Supreme Court of South Dakota
Oct 2, 1951
74 S.D. 126 (S.D. 1951)

Opinion

File No. 9175.

Original opinion filed October 2, 1951.

Appeal from Circuit Court, Clark County; Hon. Vern G. Wohlheter, Judge.

Reversed and remanded with directions.

Harry Eggen, DeSmet, M.T. Woods, Sioux Falls, for Plaintiff and Appellant.

G.F. Sherwood, S.D. Sherwood, Clark, Austin Lovre, and Irving A. Hinderaker, all of Watertown, for Defendant and Respondent.


This action was brought by M.H. Doyen, as guardian on behalf of his minor son David, to recover for injuries sustained by the son when he came into contact with an automobile being driven by the defendant. The jury returned a verdict for the plaintiff. The court granted defendant's motion for judgment notwithstanding the verdict on the ground that plaintiff failed to prove actionable negligence. Plaintiff appeals.

The accident occurred shortly after four o'clock in the afternoon of December 18, 1948, when David Doyen, then two months under six years of age, was crossing the main business street of Willow Lake, and the right front of defendant's automobile struck him causing serious injuries. The complaint sets forth that the injured boy was at the time of the accident "an invitee and guest of the City of Willow Lake, Clark County, South Dakota, attending what was known as a Santa Claus Christmas party, where children of the approximate age of said David Doyen and other children of tender age, were invited and induced to attend" and the cause of action is based upon the claim that defendant knowing of the presence of numerous children attending the Christmas party failed to exercise such care under the circumstances as was necessary to avoid striking the minor plaintiff.

**EXTRACTED DATA:**
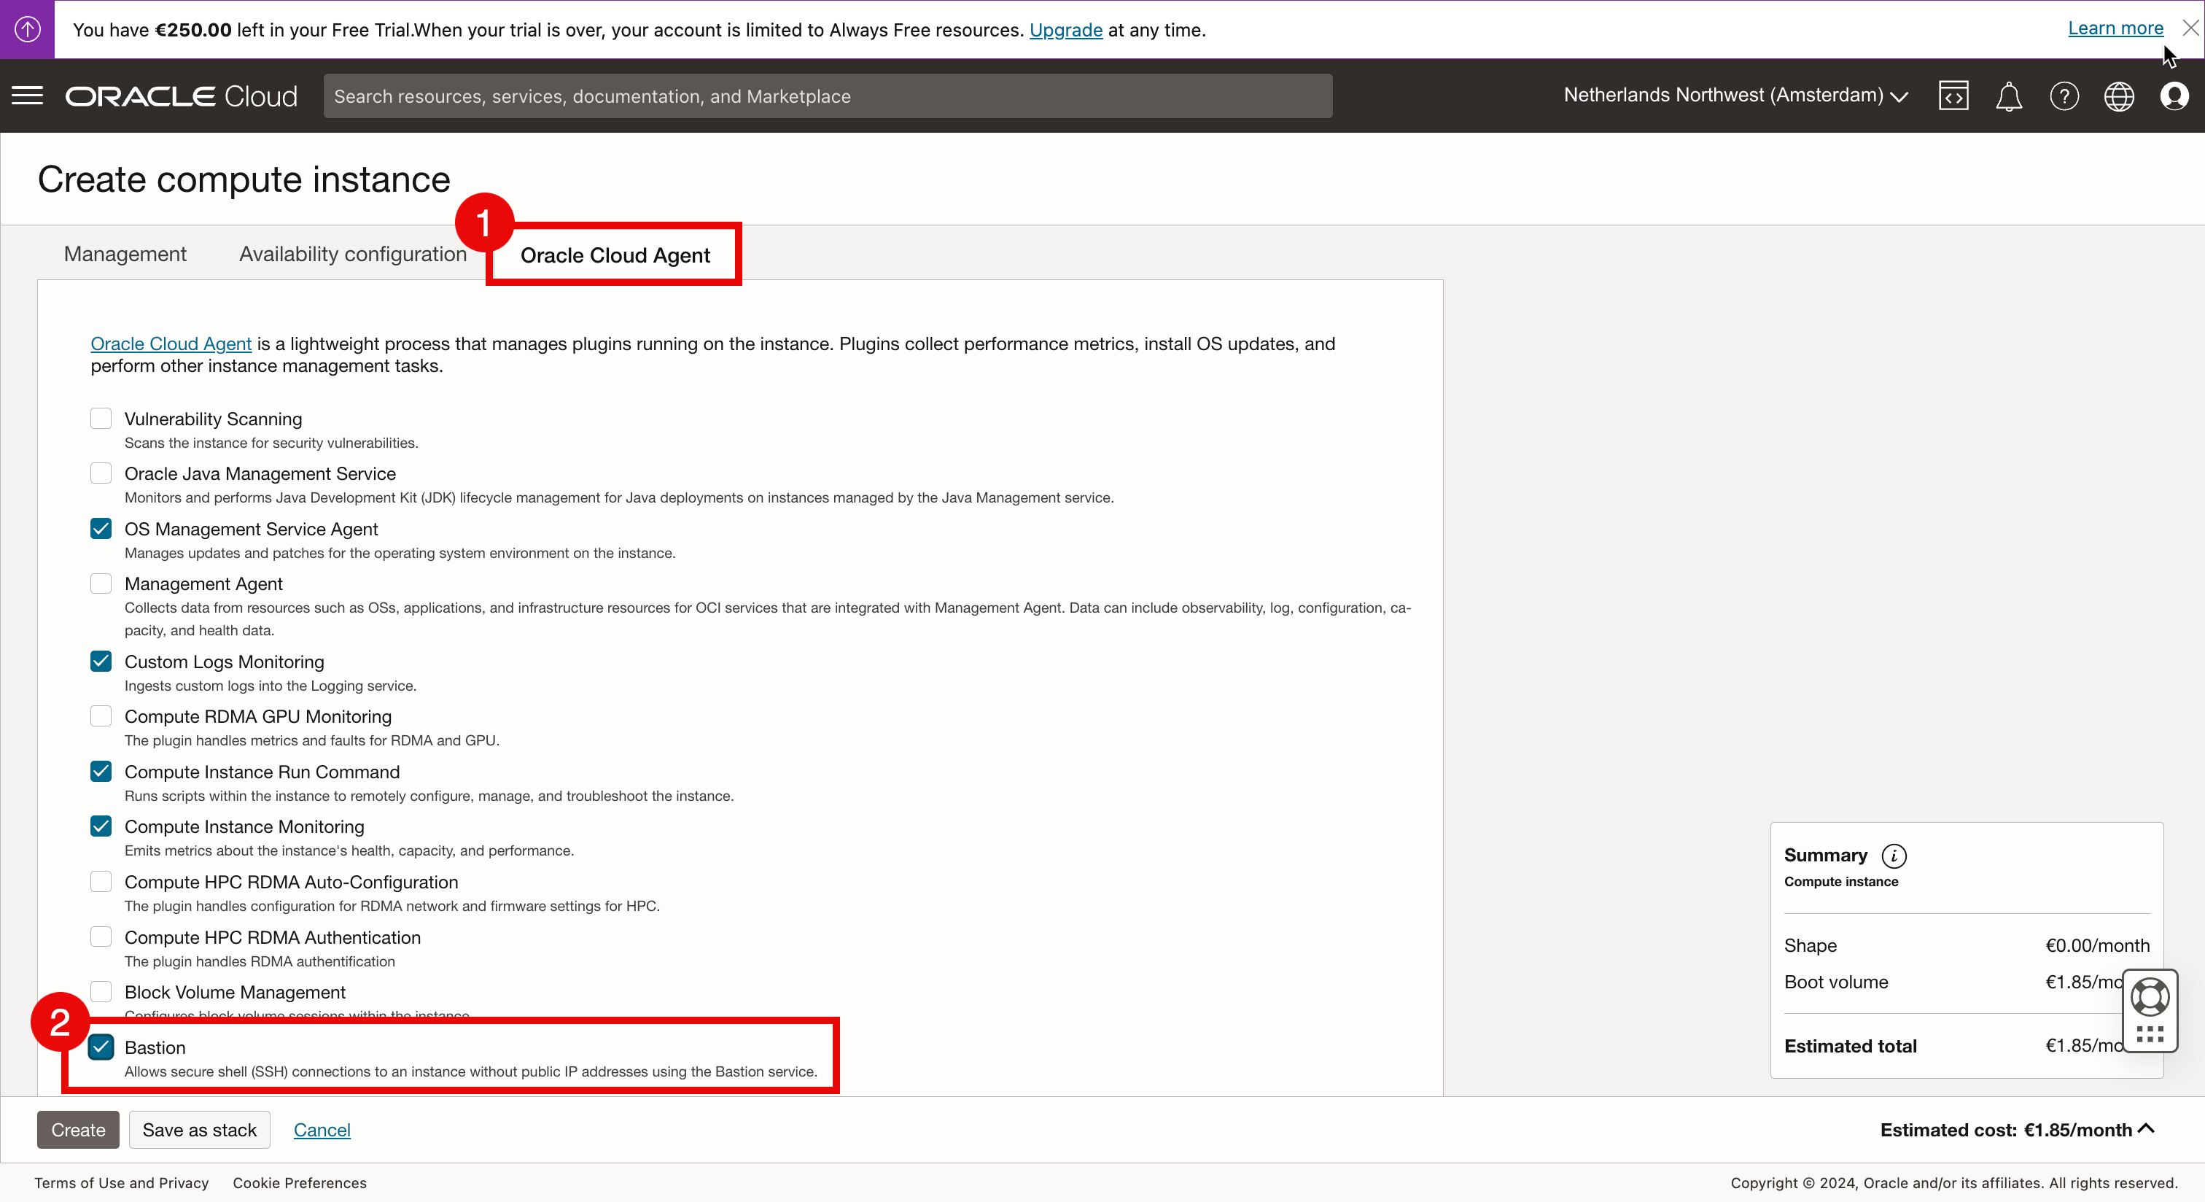The width and height of the screenshot is (2205, 1202).
Task: Click the Save as stack button
Action: pyautogui.click(x=199, y=1129)
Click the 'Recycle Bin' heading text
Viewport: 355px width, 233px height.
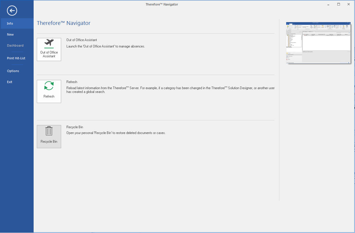pyautogui.click(x=74, y=127)
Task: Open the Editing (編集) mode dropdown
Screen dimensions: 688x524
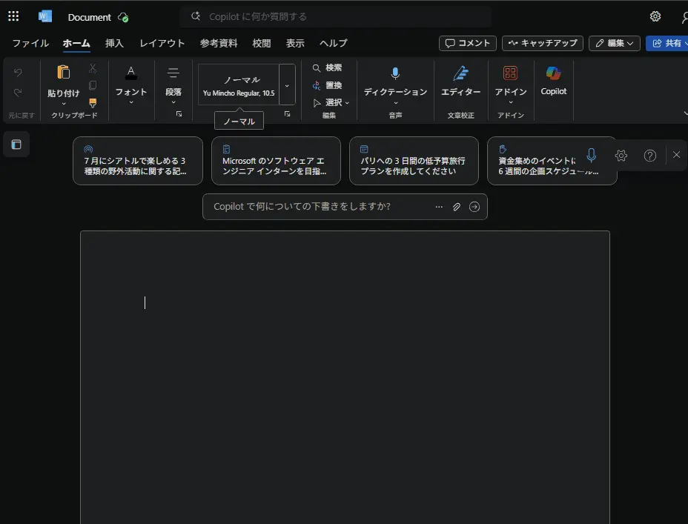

**STATED EXERCISE 1:**
Name every attorney listed in the court opinion as counsel for the defendant and respondent.
**STATED EXERCISE 2:**
According to the court opinion, on what ground did the trial court grant the defendant's motion for judgment notwithstanding the verdict?
The records were drawn from a different source than the court opinion.

**COMPLETE ANSWER 1:**
G.F. Sherwood, S.D. Sherwood, Austin Lovre, and Irving A. Hinderaker

**COMPLETE ANSWER 2:**
The plaintiff failed to prove actionable negligence.